The city’s general fund revenues are expected to grow 5 percent for the next fiscal year, as city officials say it will be the first time in five years they will be able to put money aside for future capital improvement projects.
Revenues will climb to $42.6 million, up from $41.3 million last year and $31.1 million in the 2002 fiscal year, when the economy reached its lowest point during the dot-com bust.
Revenues will be the highest since 1999, “which was a watermark year prior to the 9/11 terrorist attacks and subsequent recession,” according to City Manager Jim Nantell, in a report to the city council. The council will review the proposed budget this week.
“Our revenue is slowly making headway,” Nantell said, who added that city officials may use the revenue for improvement projects such as street resurfacing and facility and parks maintenance.

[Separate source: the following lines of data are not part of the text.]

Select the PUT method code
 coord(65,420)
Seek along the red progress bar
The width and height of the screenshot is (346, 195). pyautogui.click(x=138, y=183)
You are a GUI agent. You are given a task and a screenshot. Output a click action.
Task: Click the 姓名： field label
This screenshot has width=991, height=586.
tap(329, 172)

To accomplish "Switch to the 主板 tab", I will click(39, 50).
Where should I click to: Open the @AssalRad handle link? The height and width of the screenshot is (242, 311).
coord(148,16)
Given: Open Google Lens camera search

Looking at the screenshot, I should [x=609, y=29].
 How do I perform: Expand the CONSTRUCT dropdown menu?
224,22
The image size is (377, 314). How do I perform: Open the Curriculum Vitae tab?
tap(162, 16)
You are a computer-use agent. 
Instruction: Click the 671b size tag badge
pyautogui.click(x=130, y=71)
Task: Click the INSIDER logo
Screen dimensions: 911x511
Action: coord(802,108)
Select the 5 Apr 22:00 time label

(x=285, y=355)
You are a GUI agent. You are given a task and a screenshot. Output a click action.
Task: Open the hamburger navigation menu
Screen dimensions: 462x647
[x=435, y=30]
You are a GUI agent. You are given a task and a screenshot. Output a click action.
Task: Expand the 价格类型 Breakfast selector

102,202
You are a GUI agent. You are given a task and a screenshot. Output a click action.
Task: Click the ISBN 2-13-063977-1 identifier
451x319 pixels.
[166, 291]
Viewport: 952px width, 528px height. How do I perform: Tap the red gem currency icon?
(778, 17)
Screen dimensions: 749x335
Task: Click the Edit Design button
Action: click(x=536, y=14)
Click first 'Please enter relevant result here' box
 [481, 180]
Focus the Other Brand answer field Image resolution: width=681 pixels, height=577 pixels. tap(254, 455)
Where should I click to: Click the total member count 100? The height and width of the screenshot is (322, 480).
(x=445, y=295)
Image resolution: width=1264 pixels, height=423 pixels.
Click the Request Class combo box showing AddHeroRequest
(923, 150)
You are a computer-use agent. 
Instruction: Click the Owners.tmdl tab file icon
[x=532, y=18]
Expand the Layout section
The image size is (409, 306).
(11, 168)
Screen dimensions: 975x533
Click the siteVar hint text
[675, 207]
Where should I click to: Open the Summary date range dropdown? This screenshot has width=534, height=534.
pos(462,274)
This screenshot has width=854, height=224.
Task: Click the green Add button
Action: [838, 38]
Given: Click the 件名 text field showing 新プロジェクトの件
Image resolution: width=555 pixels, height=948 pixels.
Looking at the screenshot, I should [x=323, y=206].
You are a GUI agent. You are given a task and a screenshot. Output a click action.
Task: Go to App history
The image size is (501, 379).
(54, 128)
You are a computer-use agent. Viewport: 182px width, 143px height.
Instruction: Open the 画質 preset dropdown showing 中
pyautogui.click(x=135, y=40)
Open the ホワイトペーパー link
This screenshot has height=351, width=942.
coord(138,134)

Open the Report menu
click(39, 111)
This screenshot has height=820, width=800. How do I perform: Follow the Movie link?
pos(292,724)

The city’s main revenue sources are property, sales and hotel occupancy taxes, all of which are rising.
Sales tax revenue is projected to reach $10 million, up from $9.4 million last year and $8.9 million the previous year. Car sales from the city’s extensive auto row make up 45 percent of sales tax revenue.
Revenue from the major hotels along the bay side is $10.6 million, up from $10.1 million last year and $6.7 million in 2002.
David Lewin, general manager of Hyatt Hotels & Resorts, said hotel rates are rising but occupancy rates remain “flat.” However, he added, clientele that once came from Silicon Valley in the past have been replaced by an array of travelers and convention attendees.
The City Council will be conducting a budget study session at 6 p.m. Wednesday at the Burlingame Public Library, 480 Primrose Road. At the meeting, city department heads are expected to present their projected expenditures. Nantell said the council may formally approve the budget at the June 18 council meeting.